Parts of the exercise:
a - Extract the stretch of the property insurance passage from "One of the biggest" through "in some cases.", copying it word for word.
b - Extend the passage on insuring a building at replacement cost, beginning right after its final sentence.
## begin Excerpt to read
By Ronald Diskin Associates Corp.

One of the biggest questions insureds have regarding Property insurance revolves the amount of insurance to place on their property. When purchasing a building, the mortgage company requires the property owner to obtain insurance prior to closing. Most building owners assume the amount of building coverage will be equal to the amount they paid for their property. This is incorrect in some cases.

These are different methods to determine the value of a building. Market value is the price you paid for your building. Replacement cost is the price or cost it will take to rebuild your building in the same spot, same size and same quality of construction, at today's cost. Insurance companies use the replacement cost valuation. These can be two completely different numbers.

For example, a building purchased in a depressed city neighborhood, may have a market value of $1,200,000. The exact building, located in a nice suburb, may have a market price of $1,600,000; however, the cost to rebuild the property after a loss would be the same in either location. This insurance company is looking to insure the building for the full replacement value, not the current market value.
## end Excerpt to read
## begin Information given
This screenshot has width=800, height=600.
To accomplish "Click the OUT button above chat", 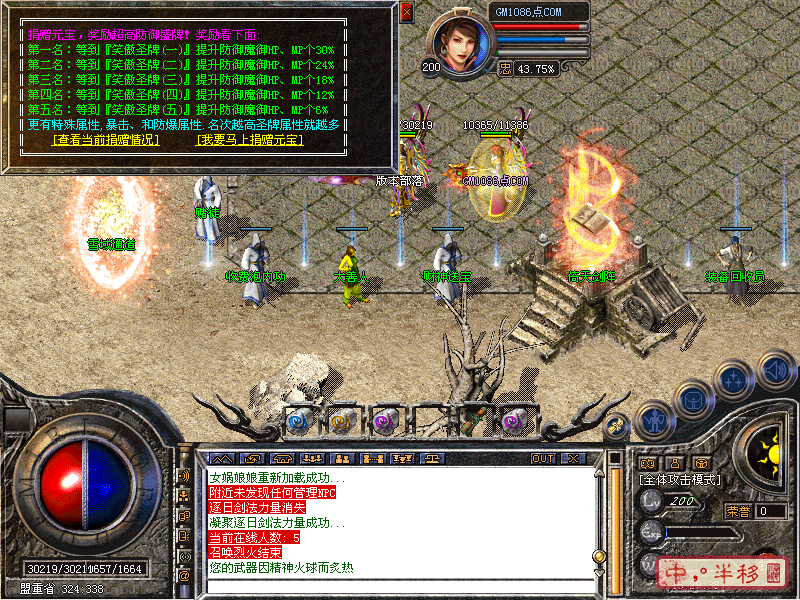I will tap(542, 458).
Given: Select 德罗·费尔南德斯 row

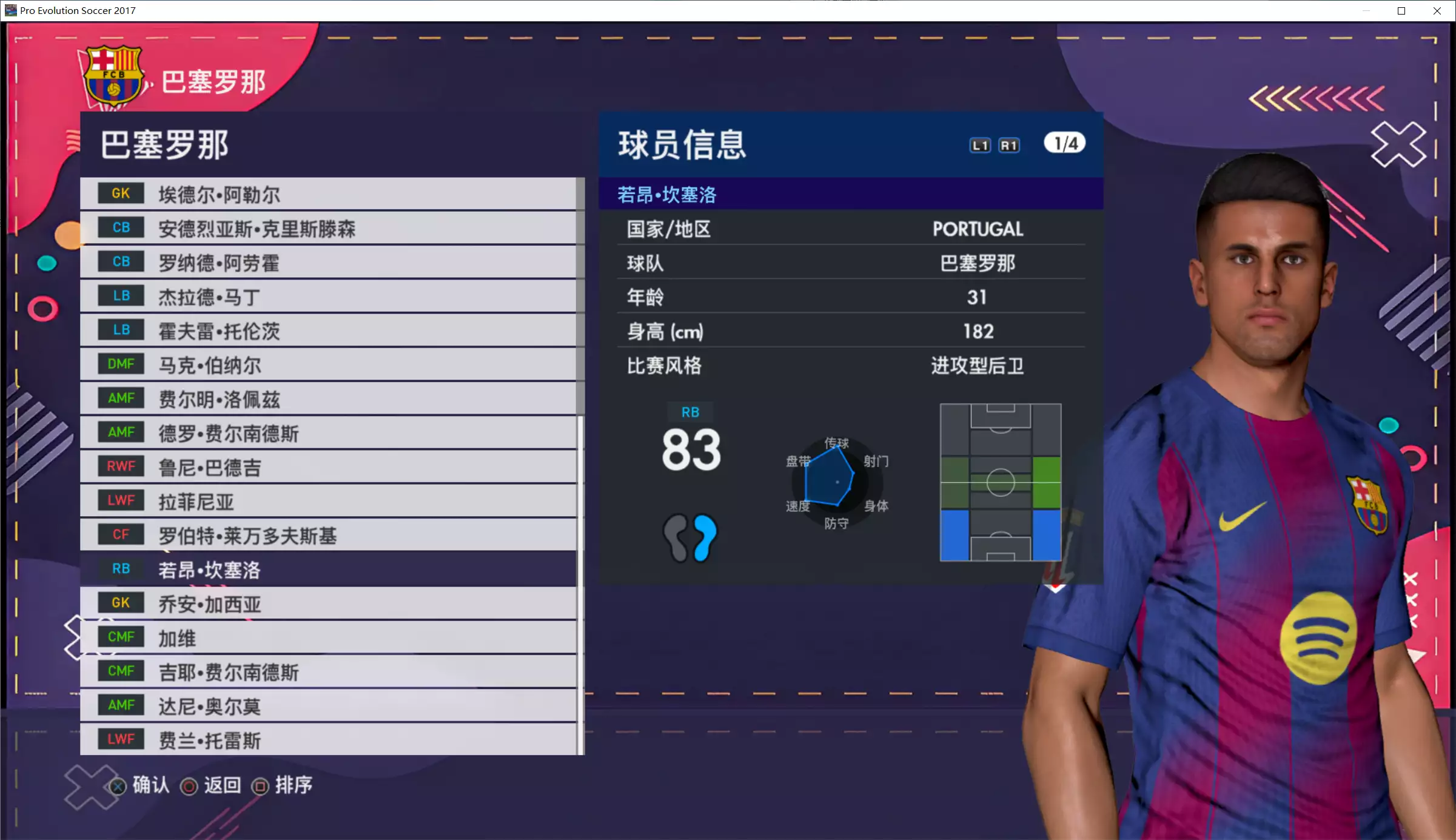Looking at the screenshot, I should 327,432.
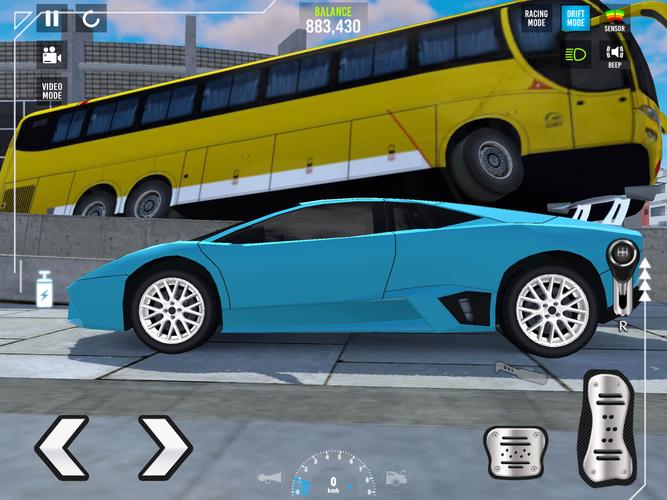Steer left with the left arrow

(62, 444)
## end Information given
Exercise results:
a -
One of the biggest questions insureds have regarding Property insurance revolves the amount of insurance to place on their property. When purchasing a building, the mortgage company requires the property owner to obtain insurance prior to closing. Most building owners assume the amount of building coverage will be equal to the amount they paid for their property. This is incorrect in some cases.

b -
Here is another different example. If an 18 unit / 2 story / brick building/ 12,000 sq ft had a replacement cost of $1,500,000 and you had a mortgage of $1,000,000 and used the mortgage value / market value as a bsis for building insurance, the following would happen:

  • If there was a total claim and the insured went to rebuild, they would have an out of pocket expense of $500,000 as their policy would pay only $1,000,000.
  • If there was a partial claims, $1,000,000, the insurance carrier could pay based on a co-insurance penalty, $66,000, as the building was not insured to the correct replacement cost value. ($1M mortgage vs. $1.5M Repalcement Cost = %66 of replacement cost value)

For insurance purposes, you should insure your property to 100% of its replacement cost. This will ensure the ability to rebuild the entire building (of like kind and quality - not including code changes which can be insured with Building Ordinance coverage), the way it is now, in the event of a total loss. One thing to remember, you're not insuring the land so leave this out of the replacement cost valuation of the property.


Ronald Diskin Associates Corp. (RDA), specializes in providing superior insurance protection to business owners within commercial real estate including Apartment Buildings, Mixed Use Bildings (Apts & Mercantile), Condo's, Co-op's, Office Buildings, Hotels & Motels, Warehouses and Shopping Centers as well as privately held companies in the Manufacturing, Wholesale Retail and Service Industries. For more information, visit RDA's resource page.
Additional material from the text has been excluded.